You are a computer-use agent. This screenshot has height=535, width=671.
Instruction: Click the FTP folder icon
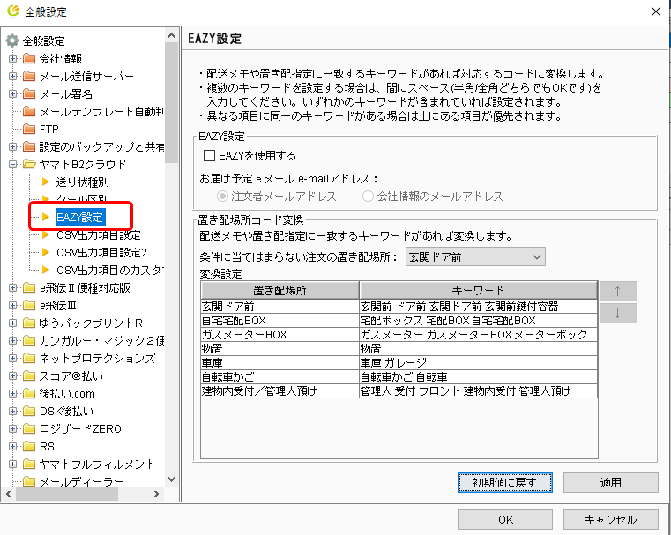(x=29, y=129)
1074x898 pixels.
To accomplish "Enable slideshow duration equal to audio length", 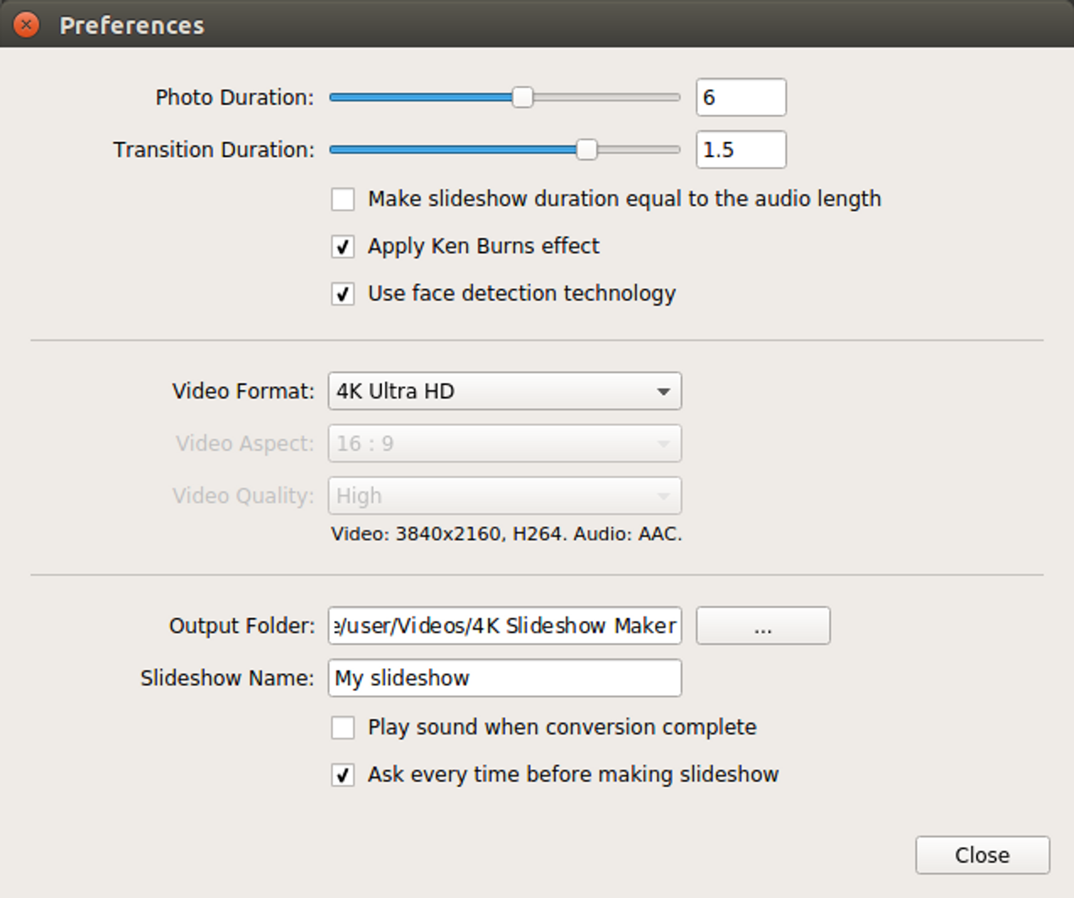I will pyautogui.click(x=343, y=199).
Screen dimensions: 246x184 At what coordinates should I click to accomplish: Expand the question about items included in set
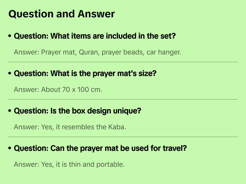click(95, 36)
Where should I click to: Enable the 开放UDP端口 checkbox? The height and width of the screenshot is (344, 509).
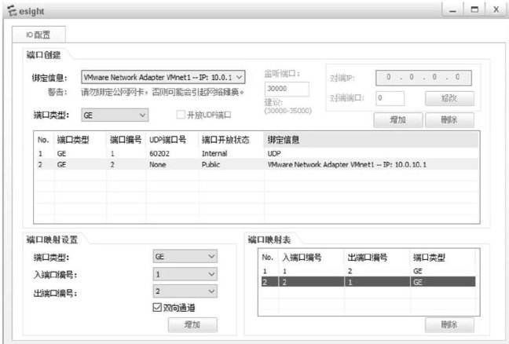[x=181, y=115]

What the exercise asks ▸ Write out again the stretch of the items from the line containing "Screen dimensions: 246x184" through the end of the items, including the requests, and raise every coordinate in the answers by 18. Leave the pictures out of your reply.

Exercise solution ▸
Screen dimensions: 246x184 At what coordinates should I click to accomplish: Expand the question about items included in set
click(113, 54)
Where should I click to: Enable the 开放UDP端口 checkbox? The height and width of the screenshot is (344, 509).
[x=199, y=133]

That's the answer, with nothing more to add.